Lessons from research in Bangladesh
- It is feasible to engage garment factories in TB control activities, thereby increasing case notifications and improving treatment outcomes
- Raising awareness about TB treatment protocols is important if factory managers are to allow TB patients to get their treatment during working hours
- Dedicated advocacy, communication and social mobilisation activities create awareness among workers and help change the attitudes and practices of factory managers and supervisors.
- The Public-Private Partnership (PPP)-TB workplace model provides an example of a multi-stakeholder, programme-based approach to tackle TB care
- Engaging the business sector in organising TB treatment and supervision works best when it is tailored to a specific group
- The principles of PPP offers a sustainable solution for providing healthcare in the workplace, but needs to be adapted to different workplace contexts
The issue: TB in the workplace
The Bangladesh garment manufacturing sector is a significant employer, with over 3500 factories employing 4 million workers, 80% of whom are poor, young women.1–2 Workers in the garment industry are vulnerable to TB. The workplace setting increases their risk of catching TB due to occupational exposure and cramped working conditions. Workers also face the possibility of losing their job, and discrimination from employers. For the worker, the workplace is an ideal place to gain awareness of and receive treatment for TB.
For the garment factory, a sick worker means disrupted workflow, reduced productivity, and weeks or months of absenteeism. Workplace TB care services can therefore save costs by reducing absenteeism and staff turnover through prompt diagnosis and treatment, and by reducing TB transmission to other workers.
Managing TB in the workplace therefore presents a win-win situation for both workers and garment factory owners.
The garment industry in Bangladesh
The Bangladesh Garment Manufacturers and Exporters Association (BGMEA) is one of the largest trade associations representing the readymade garment industry in Bangladesh. The association is also committed to ensuring workers’ rights and social and environmental standards in factories. It runs 7 health centres in Dhaka City.

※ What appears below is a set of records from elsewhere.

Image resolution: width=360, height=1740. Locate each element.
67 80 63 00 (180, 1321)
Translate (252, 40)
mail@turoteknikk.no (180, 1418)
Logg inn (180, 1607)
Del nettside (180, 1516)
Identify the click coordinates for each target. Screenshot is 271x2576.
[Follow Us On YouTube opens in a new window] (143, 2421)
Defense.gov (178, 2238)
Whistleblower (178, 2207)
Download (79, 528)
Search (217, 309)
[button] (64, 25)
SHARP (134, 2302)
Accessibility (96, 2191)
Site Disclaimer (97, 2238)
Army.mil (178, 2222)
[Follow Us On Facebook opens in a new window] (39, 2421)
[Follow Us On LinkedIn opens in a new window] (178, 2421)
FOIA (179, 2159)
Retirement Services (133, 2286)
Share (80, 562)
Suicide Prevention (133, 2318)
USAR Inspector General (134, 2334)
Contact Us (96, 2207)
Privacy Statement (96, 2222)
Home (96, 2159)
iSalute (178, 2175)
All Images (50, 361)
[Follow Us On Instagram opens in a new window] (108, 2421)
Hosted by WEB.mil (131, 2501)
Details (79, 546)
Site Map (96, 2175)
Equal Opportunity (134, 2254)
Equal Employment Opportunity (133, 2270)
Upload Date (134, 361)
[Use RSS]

Developing the partnership
The National TB Control Programme (NTP), BGMEA and partner NGOs were involved at every stage in developing service links, operational guidelines, referral tools, training material and in monitoring and evaluating the research intervention. This approach helped develop their capacity and also helped create ownership amongst the partners for implementing the TB control programme on a larger scale. We embedded the research with the NTP’s existing TB activities, which included using the WHO-recommended Directly Observed Treatment (DOT) strategy.
We formed a Technical Working Group Committee (TWGC), with representatives of the partners and private medical practitioners, to advise on operational issues. The TWGC, acting within the scope of the NTP, helped design the intervention, contributed to developing the implementation materials, and provided technical guidance to the research team. We also included private medical practitioners who had established service links with the NTP and were located close to the garment factories.
Impact of the research
The research has brought positive changes in knowledge, attitudes and practices of managers, workers and healthcare providers on TB care and control.
598 workers were diagnosed positive for TB. 145 received treatment at the factory and completed their scheduled treatment as per the NTP guidelines; a success rate of 100%. 453 received treatment from NGO-run DOTs centres; a success rate of 85-89%
Factory managers are now aware of the TB treatment protocol, and now allow TB patients to receive treatment during working hours, without any wage cut. They also allow their workers paid and/or unpaid leave for up to 30 days with the assurance of a job when they return to the factory
Medical staff in the garment factories refer the TB patient to DOTs centres, and maintain patient records
Workers are now aware of the symptoms of TB, the availability of free anti-TB treatment at DOTs centres, and of the adverse effects of discontinuing their treatment. They felt able to seek diagnosis and treatment without fearing dismissal
The project developed record-keeping processes to track patients at every stage of treatment. The referral slip and treatments cards have been adopted by the NTP and are now used nationally
Before the research
The NTP diagnosis centres, private medical practitioners, garment factories and their workers had no links. No garment workers were recorded at
factory clinics as being suspected of TB, diagnosed with TB or referred
elsewhere for diagnosis.
Our PPP model allowed garments factories to refer workers to designated TB diagnosis centres, including private medical practitioners, for sputum testing. If the workers tested positive for TB, they were either sent back to their respective garment factories where medical facilities were available, or were treated at the NTP-run NGO clinics for free.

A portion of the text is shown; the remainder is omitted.